Têm sido reportadas com algum mediatismo nos últimos dias, as posições de um professor de Direito e de um seu programa curricular. Quanto a este caso, que dentro de dias será ofuscado no plano mediático, enquanto aluno formado pela mesma faculdade apenas me apraz dizer neste artigo, em tom de alento, que convivendo com a injustiça também se aprende o valor da justiça.

Problema muito mais sério é o seguinte, cuja pergunta coloco: quem tem medo das mulheres? Quem tem medo delas e do papel que elas desempenham, quem quer que elas possuam apenas um papel subalterno ou irrelevante?

Vivemos num tempo em que as forças do mundo se encontram numa fase de reorganização, tanto a nível geopolítico, com a tão discutida disputa China vs EUA, as alterações de padrões comerciais (a ascensão das tecnológicas, alavancadas em dívida, colocando em causa certos “cânones”), as a alterações culturais (a ascensão do streaming e toda a economia da atenção associada).

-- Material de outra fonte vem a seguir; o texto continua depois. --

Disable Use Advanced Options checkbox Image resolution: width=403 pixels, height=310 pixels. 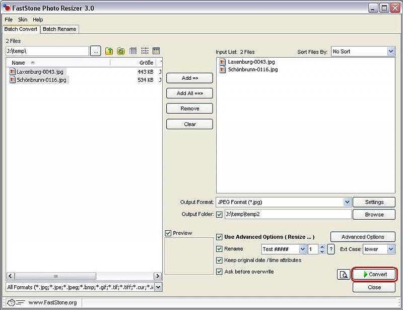219,237
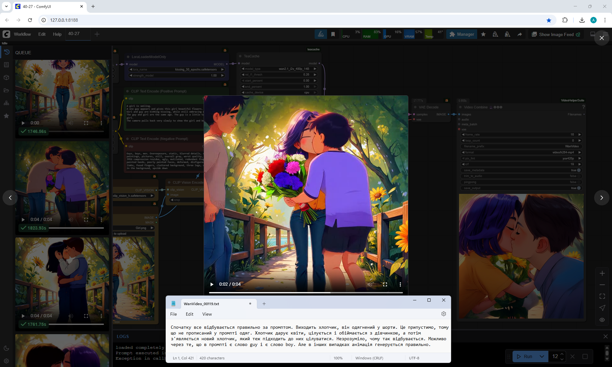The width and height of the screenshot is (612, 367).
Task: Click the Show Image Feed button
Action: (x=556, y=34)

Por que razão neste período de profundas alterações (que pretendem definir o futuro) vemos surgir novamente posições sexistas, machistas, racistas, ou outras, todas com o ar bafiento do passado, que arrisco-me a dizer, esperando não estar errado, a grande maioria da população jamais concorda?

Não existe uma só razão capaz de explicar por que motivo existem entre nós quem pretende retroceder, pretendendo voltar ao “paraíso antigo e perdido” do machismo, do sexismo e demais construções demenciais.

Mas uma das possibilidades explicativas é o facto de que, da mesma forma que nos tempos actuais que vivemos certos países se vêem ameaçados na posição que ocupam (ocupavam?), quer geopolítica (caso dos EUA na disputa com a China), quer de modelos de negócio que se vêem questionados (caso dos fabricantes de automóveis em comparação com a Tesla, por exemplo), quer de gigantes do entretenimento que se vêem ameaçados (caso dos gigantes de Hollywood que se sentem ameaçados por empresas como a Netflix), também infelizmente existe quem considere que os tempos de outrora, no qual as mulheres por diversos factores e razões não faziam de facto parte com pleno direito da sociedade vigente, são tempos que merecem ser vividos e retornados.

Existe sempre, e infelizmente sempre existirá, quem vendo o mundo em que acredita sendo posto em causa, em vez de se adaptar, pretenderá antes insistir nos erros do passado, passado esse que considera melhor que o presente ou o futuro vindouro. Vemos isso a acontecer em diversos casos, quer os que acham que o melhor era fechar as fronteiras, como quem acha que o melhor era as mulheres ficarem em casa à espera que o marido chegue, para lhe colocarem a mesa a postos para o jantar.

A luz da esperança assenta no seguinte: a maior prova que vivemos numa sociedade com uma tolerância cada vez menor para as desigualdades e discriminações assenta no facto de que consideramos aberrante existirem certos ideais a tentar ainda vingar, sendo prova disso o impacto mediático deste caso e de tantos outros.

Temos de perceber que existirá sempre quem pretende viver no mundo do passado, esse mundo em que os homens não eram “vítimas” do feminismo, mas também as mulheres não se podiam dizer vítimas. Veja-se que a criminalização da violência doméstica é relativamente recente.

Todas as ideias que defendem o passado nefasto, com brilhantina, tentando fazer passar por um tempo glorioso, só se combatem com ideias de futuro e de progresso. As ideias que advogam o passado surgem assentes em leituras erradas do passado, as ideias que defendem o progresso e o futuro, assentam quase sempre nas lágrimas, no sofrimento e nas dificuldades das vítimas desses passados.

Não podemos deixar apagar a memória de todo o sofrimento das vítimas do passado, de maneira a que ninguém se aproveita dessa amnésia histórica para nos fazer recuar a ela, e assim, ao invés de recordarmos esse sofrimento, acabarmos a experimentar esse sofrimento na própria pele.

Porque não tenho medo do futuro, não tenho medo das mulheres, que merecem viver o presente e o futuro, sem discriminações ou desigualdades, por elas, e por todas as que no passado não puderam.